"""
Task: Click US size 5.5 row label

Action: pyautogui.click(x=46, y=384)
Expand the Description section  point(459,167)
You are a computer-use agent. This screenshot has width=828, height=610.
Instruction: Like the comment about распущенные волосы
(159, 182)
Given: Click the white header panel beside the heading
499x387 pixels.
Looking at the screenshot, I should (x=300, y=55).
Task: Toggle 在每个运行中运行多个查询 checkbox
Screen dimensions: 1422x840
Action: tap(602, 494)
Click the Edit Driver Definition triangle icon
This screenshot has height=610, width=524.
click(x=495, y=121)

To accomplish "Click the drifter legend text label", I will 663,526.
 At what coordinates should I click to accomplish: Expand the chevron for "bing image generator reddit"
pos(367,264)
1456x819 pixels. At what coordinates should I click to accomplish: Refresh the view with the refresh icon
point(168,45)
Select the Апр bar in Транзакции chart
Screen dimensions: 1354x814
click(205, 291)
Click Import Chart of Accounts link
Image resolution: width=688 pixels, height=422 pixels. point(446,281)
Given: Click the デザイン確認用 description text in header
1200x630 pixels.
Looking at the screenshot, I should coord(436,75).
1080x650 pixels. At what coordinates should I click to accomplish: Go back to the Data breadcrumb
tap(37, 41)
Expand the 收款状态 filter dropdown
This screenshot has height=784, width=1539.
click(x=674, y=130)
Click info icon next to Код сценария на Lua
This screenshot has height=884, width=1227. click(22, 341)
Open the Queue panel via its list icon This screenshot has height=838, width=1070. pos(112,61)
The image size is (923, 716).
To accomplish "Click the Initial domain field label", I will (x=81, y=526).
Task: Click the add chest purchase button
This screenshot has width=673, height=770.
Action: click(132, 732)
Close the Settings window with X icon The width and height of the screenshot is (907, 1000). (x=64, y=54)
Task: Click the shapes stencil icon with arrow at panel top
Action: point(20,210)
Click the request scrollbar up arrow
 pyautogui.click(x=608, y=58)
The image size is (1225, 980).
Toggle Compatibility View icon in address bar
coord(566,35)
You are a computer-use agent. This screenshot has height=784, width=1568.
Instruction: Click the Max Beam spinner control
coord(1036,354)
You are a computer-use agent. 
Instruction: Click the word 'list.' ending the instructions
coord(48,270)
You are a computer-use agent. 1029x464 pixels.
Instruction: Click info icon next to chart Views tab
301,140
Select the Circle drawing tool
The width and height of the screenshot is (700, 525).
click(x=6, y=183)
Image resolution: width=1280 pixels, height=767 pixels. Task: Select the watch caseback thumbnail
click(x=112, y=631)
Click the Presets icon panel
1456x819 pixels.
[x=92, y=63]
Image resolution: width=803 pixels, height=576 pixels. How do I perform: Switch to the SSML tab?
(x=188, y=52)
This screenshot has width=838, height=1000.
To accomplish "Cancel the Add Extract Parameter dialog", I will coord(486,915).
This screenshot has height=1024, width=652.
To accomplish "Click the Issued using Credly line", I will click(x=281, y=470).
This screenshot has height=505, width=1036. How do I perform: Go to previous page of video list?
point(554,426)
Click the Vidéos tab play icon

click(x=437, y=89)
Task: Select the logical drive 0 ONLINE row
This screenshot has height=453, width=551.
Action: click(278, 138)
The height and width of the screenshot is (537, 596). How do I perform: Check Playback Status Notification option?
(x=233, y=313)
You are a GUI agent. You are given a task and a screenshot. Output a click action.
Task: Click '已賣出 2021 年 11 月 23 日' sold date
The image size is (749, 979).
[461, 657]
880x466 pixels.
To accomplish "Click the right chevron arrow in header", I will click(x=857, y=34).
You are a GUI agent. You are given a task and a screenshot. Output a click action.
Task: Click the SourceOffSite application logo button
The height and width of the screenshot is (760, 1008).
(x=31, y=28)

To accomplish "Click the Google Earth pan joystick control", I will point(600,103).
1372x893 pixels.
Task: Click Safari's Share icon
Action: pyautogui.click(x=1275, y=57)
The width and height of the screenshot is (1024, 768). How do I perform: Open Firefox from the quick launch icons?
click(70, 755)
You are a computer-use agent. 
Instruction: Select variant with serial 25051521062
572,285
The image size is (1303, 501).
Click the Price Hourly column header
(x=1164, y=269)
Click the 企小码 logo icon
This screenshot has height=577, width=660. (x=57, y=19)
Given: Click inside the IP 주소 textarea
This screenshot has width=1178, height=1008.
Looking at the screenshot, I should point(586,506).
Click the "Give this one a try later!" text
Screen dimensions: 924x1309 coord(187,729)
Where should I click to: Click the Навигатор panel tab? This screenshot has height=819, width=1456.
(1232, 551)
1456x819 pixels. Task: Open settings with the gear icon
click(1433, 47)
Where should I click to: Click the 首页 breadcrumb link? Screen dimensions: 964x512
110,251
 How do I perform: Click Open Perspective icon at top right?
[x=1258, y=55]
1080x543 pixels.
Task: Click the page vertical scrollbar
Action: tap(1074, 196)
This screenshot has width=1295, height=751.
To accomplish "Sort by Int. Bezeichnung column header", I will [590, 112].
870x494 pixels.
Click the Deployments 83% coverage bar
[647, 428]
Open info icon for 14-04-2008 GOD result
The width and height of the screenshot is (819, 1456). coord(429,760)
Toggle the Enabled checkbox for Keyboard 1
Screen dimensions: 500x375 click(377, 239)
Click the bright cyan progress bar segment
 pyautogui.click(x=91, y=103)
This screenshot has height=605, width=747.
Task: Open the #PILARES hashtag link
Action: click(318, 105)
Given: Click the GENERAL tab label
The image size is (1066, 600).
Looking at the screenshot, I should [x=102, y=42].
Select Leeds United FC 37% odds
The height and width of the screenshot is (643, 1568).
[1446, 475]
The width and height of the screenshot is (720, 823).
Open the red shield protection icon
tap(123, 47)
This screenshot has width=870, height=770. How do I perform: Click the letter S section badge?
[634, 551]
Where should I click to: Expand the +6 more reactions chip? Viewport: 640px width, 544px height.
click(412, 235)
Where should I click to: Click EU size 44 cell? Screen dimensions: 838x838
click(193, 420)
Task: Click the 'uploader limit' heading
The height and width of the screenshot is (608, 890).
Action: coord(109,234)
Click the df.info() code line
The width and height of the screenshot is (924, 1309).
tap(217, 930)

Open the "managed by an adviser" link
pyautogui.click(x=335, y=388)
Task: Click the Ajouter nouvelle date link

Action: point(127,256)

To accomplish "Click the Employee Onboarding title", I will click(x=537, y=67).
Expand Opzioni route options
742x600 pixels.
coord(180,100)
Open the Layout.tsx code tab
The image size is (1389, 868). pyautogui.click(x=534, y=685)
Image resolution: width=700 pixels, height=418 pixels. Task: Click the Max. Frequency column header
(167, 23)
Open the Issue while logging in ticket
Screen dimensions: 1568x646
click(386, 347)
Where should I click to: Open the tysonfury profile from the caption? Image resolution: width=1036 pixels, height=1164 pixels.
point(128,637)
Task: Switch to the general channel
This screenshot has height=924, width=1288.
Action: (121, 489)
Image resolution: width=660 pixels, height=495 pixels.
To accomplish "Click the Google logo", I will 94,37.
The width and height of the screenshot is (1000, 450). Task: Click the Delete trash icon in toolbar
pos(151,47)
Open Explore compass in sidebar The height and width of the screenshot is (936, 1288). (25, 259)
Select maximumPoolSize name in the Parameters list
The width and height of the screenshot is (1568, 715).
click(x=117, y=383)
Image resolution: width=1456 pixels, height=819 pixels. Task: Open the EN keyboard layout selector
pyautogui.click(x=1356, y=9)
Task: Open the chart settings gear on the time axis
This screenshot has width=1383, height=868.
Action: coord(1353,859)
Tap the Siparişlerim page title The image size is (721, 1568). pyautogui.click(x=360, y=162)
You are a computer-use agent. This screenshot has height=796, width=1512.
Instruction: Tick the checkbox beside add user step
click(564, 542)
"""
● **SET EXERCISE**:
Please copy out the stretch of the material from the line containing "Open Explore compass" through the end of the material, unchanged.

● **TASK ANSWER**:
Open Explore compass in sidebar The height and width of the screenshot is (936, 1288). (25, 259)
Select maximumPoolSize name in the Parameters list
The width and height of the screenshot is (1568, 715).
click(x=117, y=383)
Image resolution: width=1456 pixels, height=819 pixels. Task: Open the EN keyboard layout selector
pyautogui.click(x=1356, y=9)
Task: Open the chart settings gear on the time axis
This screenshot has width=1383, height=868.
Action: coord(1353,859)
Tap the Siparişlerim page title The image size is (721, 1568). pyautogui.click(x=360, y=162)
You are a computer-use agent. This screenshot has height=796, width=1512.
Instruction: Tick the checkbox beside add user step
click(564, 542)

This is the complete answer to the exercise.